Swap "Viewport" for "Display area" wherever it occurs in the entries below, and reproduce all of the entries with everything else unchanged.

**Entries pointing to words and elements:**
----

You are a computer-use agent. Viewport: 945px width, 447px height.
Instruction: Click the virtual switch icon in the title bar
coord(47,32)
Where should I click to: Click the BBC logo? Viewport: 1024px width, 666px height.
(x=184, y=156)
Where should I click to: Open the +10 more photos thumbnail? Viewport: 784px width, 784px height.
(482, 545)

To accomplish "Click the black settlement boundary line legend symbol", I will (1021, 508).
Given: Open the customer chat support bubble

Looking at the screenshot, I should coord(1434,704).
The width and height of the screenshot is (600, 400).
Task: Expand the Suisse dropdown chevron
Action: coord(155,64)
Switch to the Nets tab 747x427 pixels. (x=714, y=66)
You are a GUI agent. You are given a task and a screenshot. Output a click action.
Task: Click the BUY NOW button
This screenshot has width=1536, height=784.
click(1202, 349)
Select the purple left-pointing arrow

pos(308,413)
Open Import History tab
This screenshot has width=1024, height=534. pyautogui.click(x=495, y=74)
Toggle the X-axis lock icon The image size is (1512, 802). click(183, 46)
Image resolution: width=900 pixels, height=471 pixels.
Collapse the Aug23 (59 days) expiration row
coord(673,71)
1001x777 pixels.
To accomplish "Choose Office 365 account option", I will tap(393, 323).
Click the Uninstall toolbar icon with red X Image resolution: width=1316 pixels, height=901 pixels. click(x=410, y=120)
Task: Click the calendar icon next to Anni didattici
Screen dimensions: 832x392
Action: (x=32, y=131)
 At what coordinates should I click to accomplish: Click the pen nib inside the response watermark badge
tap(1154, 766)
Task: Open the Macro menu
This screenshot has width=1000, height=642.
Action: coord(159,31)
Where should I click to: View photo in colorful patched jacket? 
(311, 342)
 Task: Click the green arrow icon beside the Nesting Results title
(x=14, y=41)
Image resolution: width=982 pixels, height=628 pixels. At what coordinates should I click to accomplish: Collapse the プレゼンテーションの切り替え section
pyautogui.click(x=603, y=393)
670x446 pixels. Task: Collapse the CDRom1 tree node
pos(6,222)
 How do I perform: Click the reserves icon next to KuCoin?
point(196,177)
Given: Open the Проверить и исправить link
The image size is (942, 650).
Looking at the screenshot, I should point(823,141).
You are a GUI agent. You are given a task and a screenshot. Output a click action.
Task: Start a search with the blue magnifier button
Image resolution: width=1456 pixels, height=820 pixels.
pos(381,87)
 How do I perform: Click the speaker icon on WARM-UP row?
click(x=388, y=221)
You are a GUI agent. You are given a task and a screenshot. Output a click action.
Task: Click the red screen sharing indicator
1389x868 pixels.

----

**Worked solution:**
You are a computer-use agent. Display area: 945px width, 447px height.
Instruction: Click the virtual switch icon in the title bar
coord(47,32)
Where should I click to: Click the BBC logo? Display area: 1024px width, 666px height.
(x=184, y=156)
Where should I click to: Open the +10 more photos thumbnail? Display area: 784px width, 784px height.
(482, 545)

To accomplish "Click the black settlement boundary line legend symbol", I will (1021, 508).
Given: Open the customer chat support bubble

Looking at the screenshot, I should coord(1434,704).
The width and height of the screenshot is (600, 400).
Task: Expand the Suisse dropdown chevron
Action: coord(155,64)
Switch to the Nets tab 747x427 pixels. (x=714, y=66)
You are a GUI agent. You are given a task and a screenshot. Output a click action.
Task: Click the BUY NOW button
This screenshot has width=1536, height=784.
click(1202, 349)
Select the purple left-pointing arrow

pos(308,413)
Open Import History tab
This screenshot has width=1024, height=534. pyautogui.click(x=495, y=74)
Toggle the X-axis lock icon The image size is (1512, 802). click(183, 46)
Image resolution: width=900 pixels, height=471 pixels.
Collapse the Aug23 (59 days) expiration row
coord(673,71)
1001x777 pixels.
To accomplish "Choose Office 365 account option", I will tap(393, 323).
Click the Uninstall toolbar icon with red X Image resolution: width=1316 pixels, height=901 pixels. click(x=410, y=120)
Task: Click the calendar icon next to Anni didattici
Screen dimensions: 832x392
Action: (x=32, y=131)
 At what coordinates should I click to accomplish: Click the pen nib inside the response watermark badge
tap(1154, 766)
Task: Open the Macro menu
This screenshot has width=1000, height=642.
Action: coord(159,31)
Where should I click to: View photo in colorful patched jacket? 
(311, 342)
 Task: Click the green arrow icon beside the Nesting Results title
(x=14, y=41)
Image resolution: width=982 pixels, height=628 pixels. At what coordinates should I click to accomplish: Collapse the プレゼンテーションの切り替え section
pyautogui.click(x=603, y=393)
670x446 pixels. Task: Collapse the CDRom1 tree node
pos(6,222)
 How do I perform: Click the reserves icon next to KuCoin?
point(196,177)
Given: Open the Проверить и исправить link
The image size is (942, 650).
Looking at the screenshot, I should point(823,141).
You are a GUI agent. You are given a task and a screenshot. Output a click action.
Task: Start a search with the blue magnifier button
Image resolution: width=1456 pixels, height=820 pixels.
pos(381,87)
 How do I perform: Click the speaker icon on WARM-UP row?
click(x=388, y=221)
You are a GUI agent. You are given a task and a screenshot. Output a click action.
Task: Click the red screen sharing indicator
1389x868 pixels.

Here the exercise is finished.